Hi Lu,

> Regarding the TableMaintenance you mentioned—does this effectively run
compaction as part of the Flink job? If so, does that mean the execution
flow becomes serialized like:
checkpoint (commit new snapshot) -> compaction -> checkpoint (commit new
snapshot) -> compaction -> ...?

Yes. This can be partially mitigated by avoiding running equality delete
compaction on every commit. Note that this is not a full compaction, but
only an equality-delete rewrite.
Longer term, we could implement the approach proposed by Steven, where
equality deletes are not immediately committed to the table but are instead
kept in Flink state, and only committed once the equality-delete rewrite
has completed.

> Under this model, is compaction within the Flink job sufficient on its
own?
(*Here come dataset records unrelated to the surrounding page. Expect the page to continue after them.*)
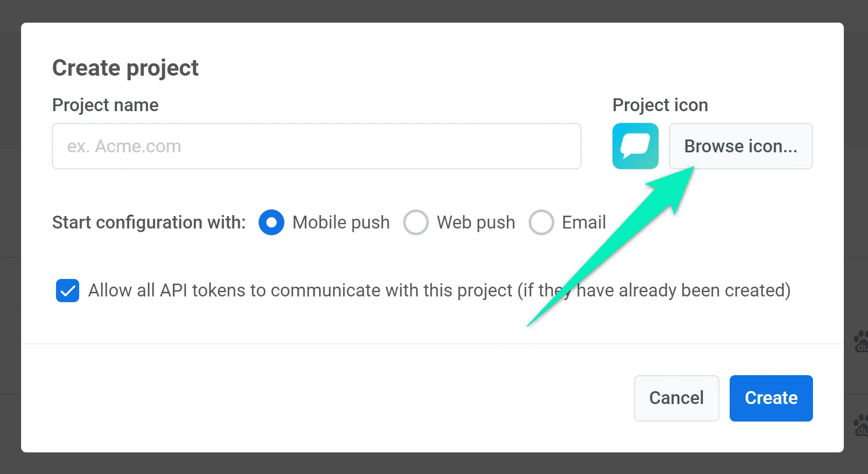Click the Web push label text
Screen dimensions: 868x474
point(475,222)
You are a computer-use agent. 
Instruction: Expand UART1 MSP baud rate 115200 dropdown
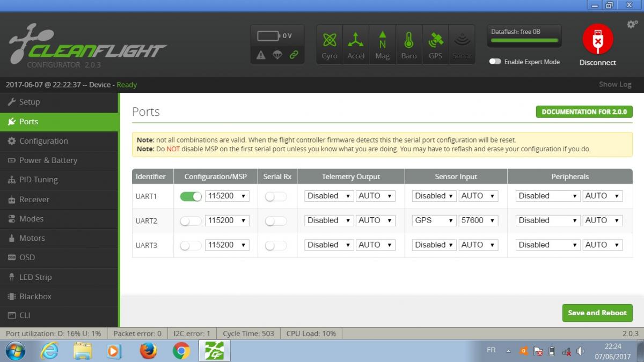pyautogui.click(x=227, y=196)

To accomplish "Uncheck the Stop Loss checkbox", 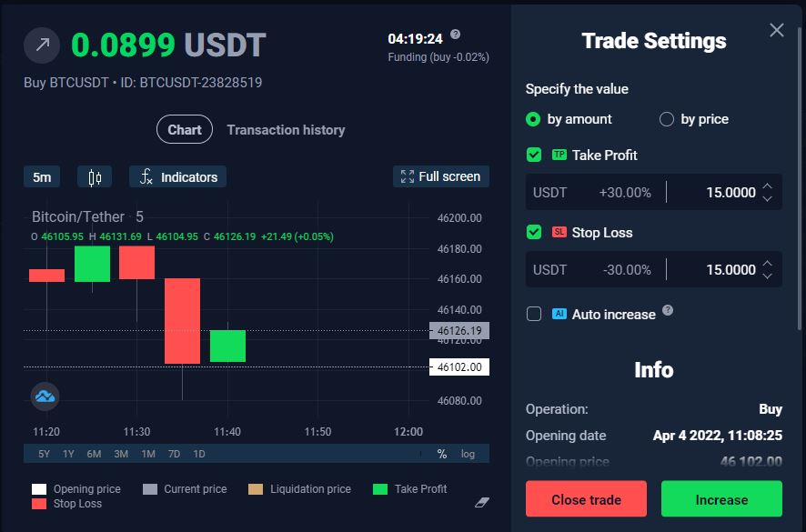I will pos(534,233).
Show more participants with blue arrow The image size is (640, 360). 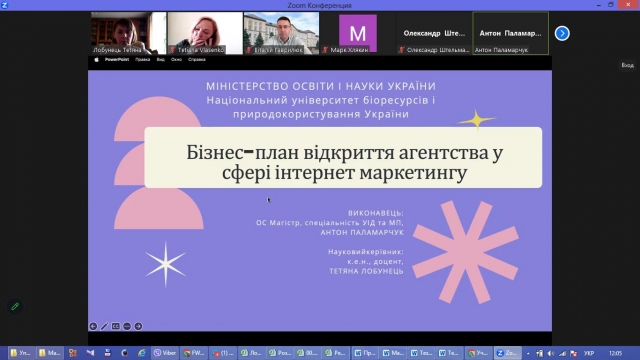coord(562,33)
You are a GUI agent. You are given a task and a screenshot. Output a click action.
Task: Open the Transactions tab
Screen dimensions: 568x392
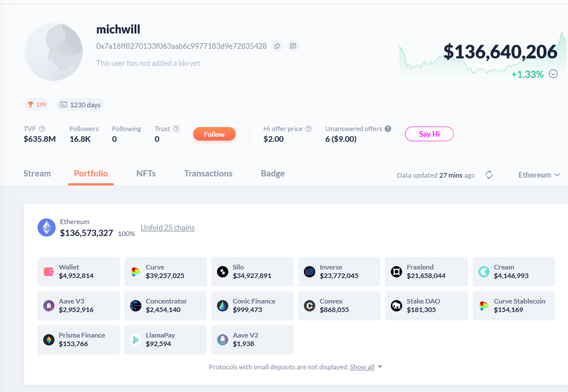208,173
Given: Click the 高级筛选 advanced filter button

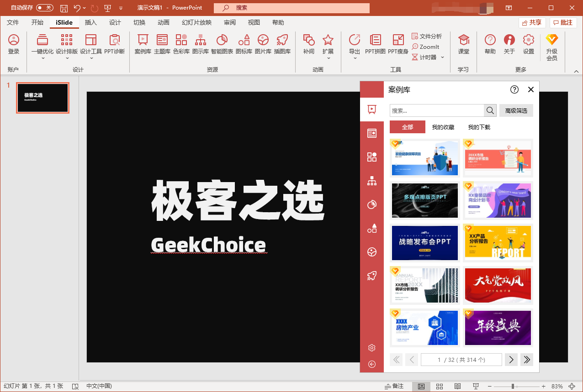Looking at the screenshot, I should pos(516,110).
Today, external compaction helps rewrite historical files to be more
reader-optimized while the Flink job continues to commit the newest data.
I’m wondering whether we can achieve the same effect with compaction
running only inside the Flink job.

Currently, Flink only supports BinPack compaction. The preferred solution
would be to implement shuffle compaction directly in Flink.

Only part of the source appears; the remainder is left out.